The key spot of the question is $s0 represents $-1_{ten}$ if it is a signed integer and $2^{32} - 1_{ten}$ if it is an unsigned integer. And the value in $s1 represents $1_{ten}$ in either case.

Jump opreation in MIPS

Instruction	Syntax	Address Source	Saves Return Address	Operation	Common Use
J	`j target`	26-bit immediate	No	PC = (PC+4)[31:28] \|\| target \|\| 00	Unconditional jumps, loops
JAL	`jal target`	26-bit immediate	Yes (in $ra)	$ra = PC + 4 PC = (PC+4)[31:28] \|\| target \|\| 00	Function calls
JR	`jr $rs`	Register content	No	PC = $rs	Function returns, indirect jumps

The jump register instruction jumps to the address stored in register $ra which is just what we want. Thus, the calling program, or caller, puts the parameter values in $a0–$a3 and uses jal X to jump to procedure X (sometimes named the callee). The callee then performs the calculations, places the results in $v0 and $v1, and returns control to the caller using jr $ra.

Using more registers

We may have such question, What if we have a procedure which require more than 4 arguments and 2 return value registers. This situation is an example in which we need to spill registers to memory.

Here we need to use a data structure called stack. A stack needs a pointer to the most recently allocated address in the stack to show where the next procedure should place the registers to be spilled or where old register values are found.By historical precedent, stacks “grow” from higher addresses to lower addresses.

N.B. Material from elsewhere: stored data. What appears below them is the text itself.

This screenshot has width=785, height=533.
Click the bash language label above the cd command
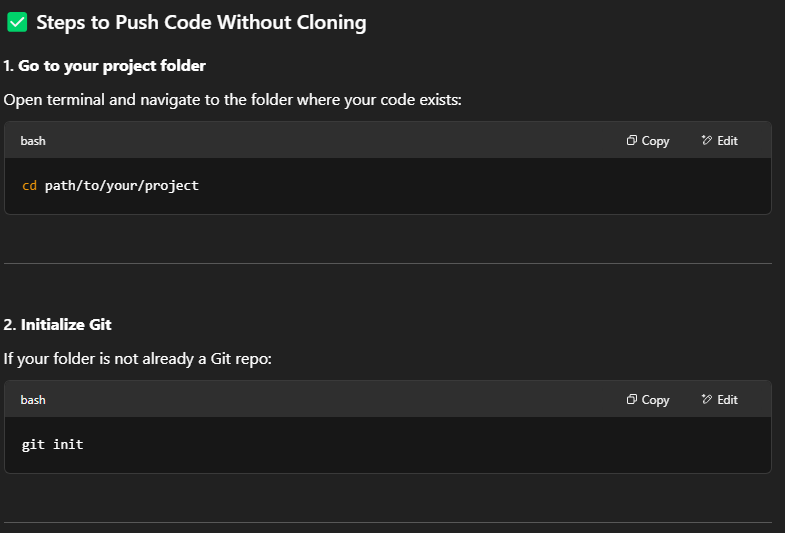(x=33, y=141)
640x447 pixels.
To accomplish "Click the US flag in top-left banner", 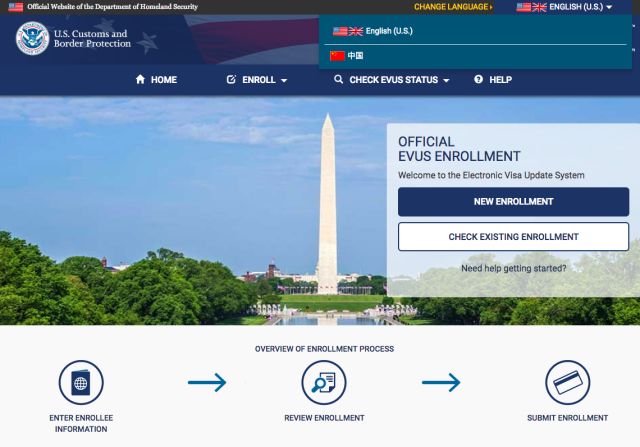I will [16, 7].
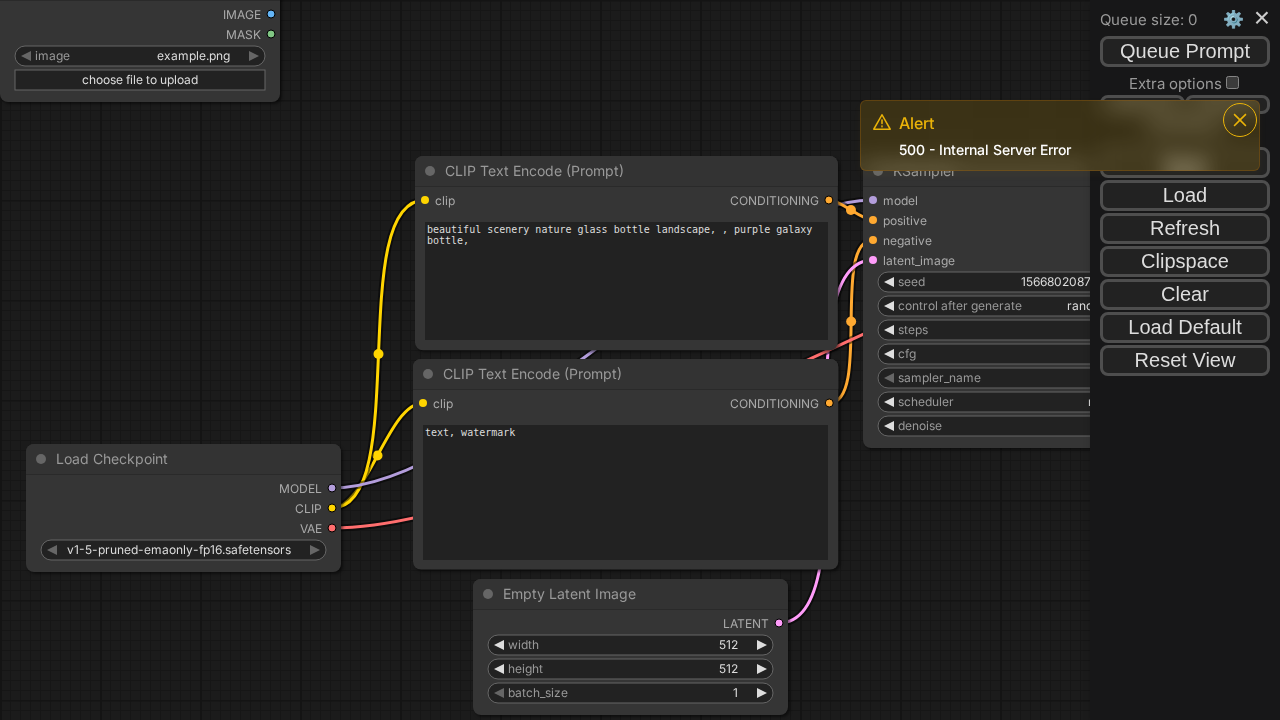Click the Load Checkpoint MODEL output connector
The height and width of the screenshot is (720, 1280).
[332, 489]
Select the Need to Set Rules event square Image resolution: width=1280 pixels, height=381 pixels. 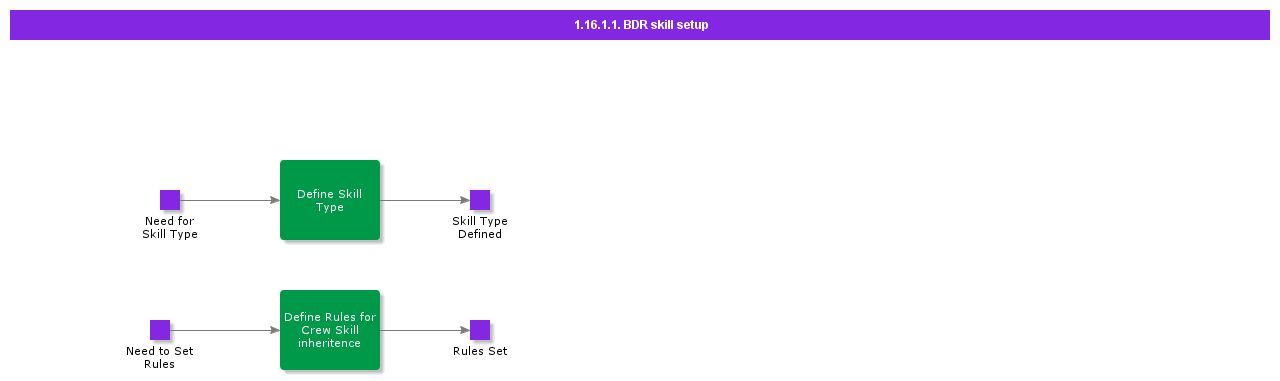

Compiling a C Procedure That Doesn’t Call Another Procedure:

int leaf_example(int g, int h, int i, int j) 
{  
  int f;  
  f = (g + h) – (i + j); 
  return f; 
}

addi $sp, $sp, –12 
sw $t1,8($sp) 
sw $t0,4($sp)  
sw $s0,0($sp) 

add $t0,$a0,$a1 
add $t1,$a2,$a3
sub $s0,$t0,$t1 

add $v0,$s0,$zero

lw $s0, 0($sp)
lw $t0, 4($sp) 
lw $t1, 8($sp)
addi $sp,$sp,12
jr $ra

Decoding machine code

What is the assembly language statement corresponding to this machine instruction?
00af8020hex

The first step in converting hexadecimal to binary is to find the op fields:

1 2	0 0 a f 8 0 2 0 0000 0000 1010 1111 0100 0000 0010 0000

op field is 000000 in op(31:26) rs is 00101 rt is 01111 rd is 10000 shamt is 00000 funct is 100000

By look up table we can know it is
add $s0, $a1, $t7

I. What is the range of addresses for conditional branches in MIPS (K = 1024)?

Addresses between 0 and 64K # 1
Addresses between 0 and 256K # 1
Addresses up to about 32K before the branch to about 32K after
Addresses up to about 128K before the branch to about 128K after

Conditional branches use I-type format
16-bit immediate field for the branch offset
The offset is signed
The offset represents the number of words to branch not bytes
Hence it will be $2^{16}$ words, $2^{15}$ words, $2^{17}$ bytes ahead and backward.
which is 128KB ahead and backward.